Show us your - winter hack

Garz

Squat Member
Location
Down
Cheaper than cheap
An MTB so it can deal with anything
Respected but not loved or cleaned
Hardly worth stealing,but always locked up
Scratches galore
Is the MTB requirement valid, as I class a couple of my drop bars as winter hacks? :huh:
 

defy-one

Guest
Not really, depends on your definition of winter riding.

For me it is roads with rain, for others it's off road with rain/snow
 

BigonaBianchi

Yes I can, Yes I am, Yes I did...Repeat.


I bought this peugot on CC in the classifieds...Ive finally got around to servicing it and generally tarting it up...the bars are abit narrow for me but its fine to go shopping on and around town etc.
 

Foghat

Guru
Not really, depends on your definition of winter riding.

For me it is roads with rain, for others it's off road with rain/snow
Indeed - in southern England, road cyclists tend to need an all-year-round wet-weather bike more than a winter hack, although adding tougher tyres in winter helps.

Having cycled for many years, I decided long ago that one should have a quality bike dedicated to wet weather riding, and moreover that it should be as 'good' as one's number one mudguardless fine-weather bike if possible (subject to saving the necessaries of course), due to the number of wet days' riding in this country that we have to endure.

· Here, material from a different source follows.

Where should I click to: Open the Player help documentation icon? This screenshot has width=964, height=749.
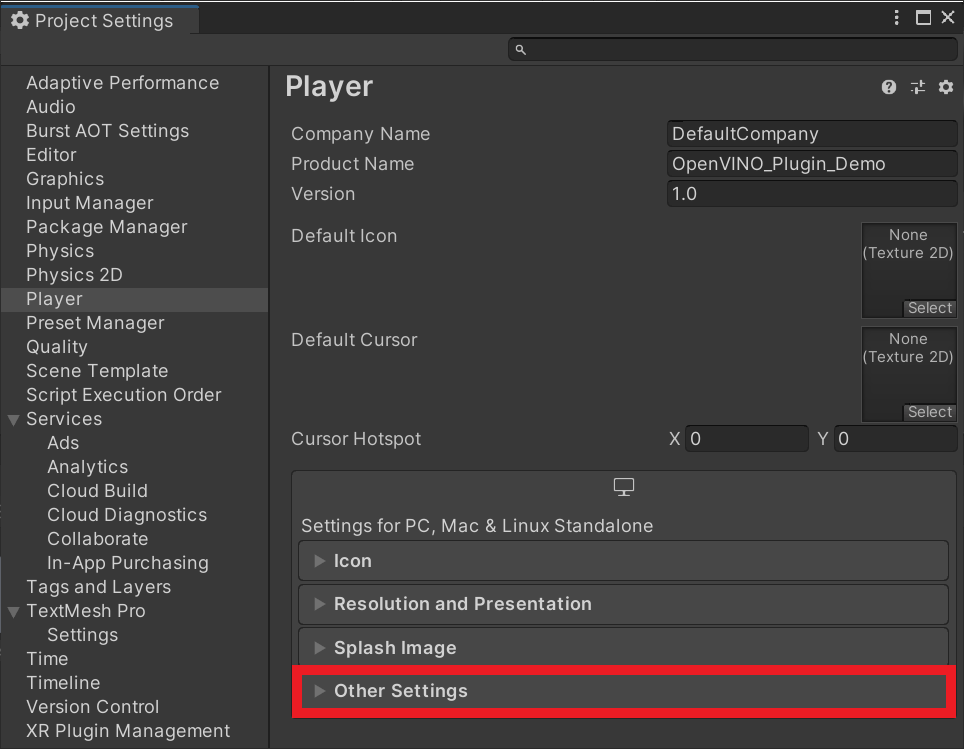click(889, 88)
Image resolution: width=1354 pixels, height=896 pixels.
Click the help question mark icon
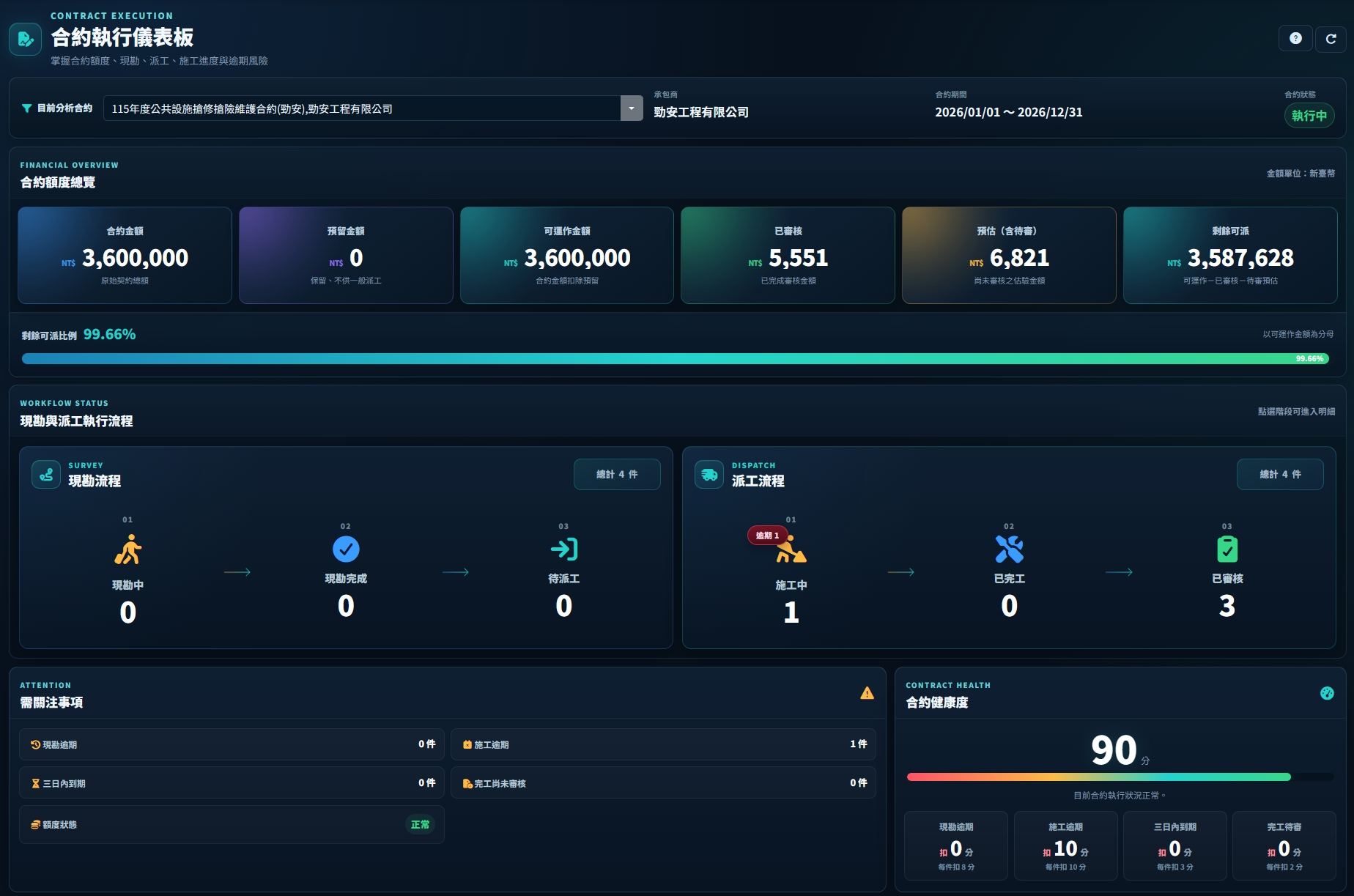1295,38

Accordingly, I've had several such wet-weather bikes over the years and have just put together the following one, which I suppose qualifies as my winter 'hack' as it mainly has to deal with rain and muddy roads, and I suppose the forthcoming occasional bit of slush, and for the time being it's shod with tough narrowish touring tyres for that extra protection on England's dismally dirty, debris-strewn and badly maintained roads.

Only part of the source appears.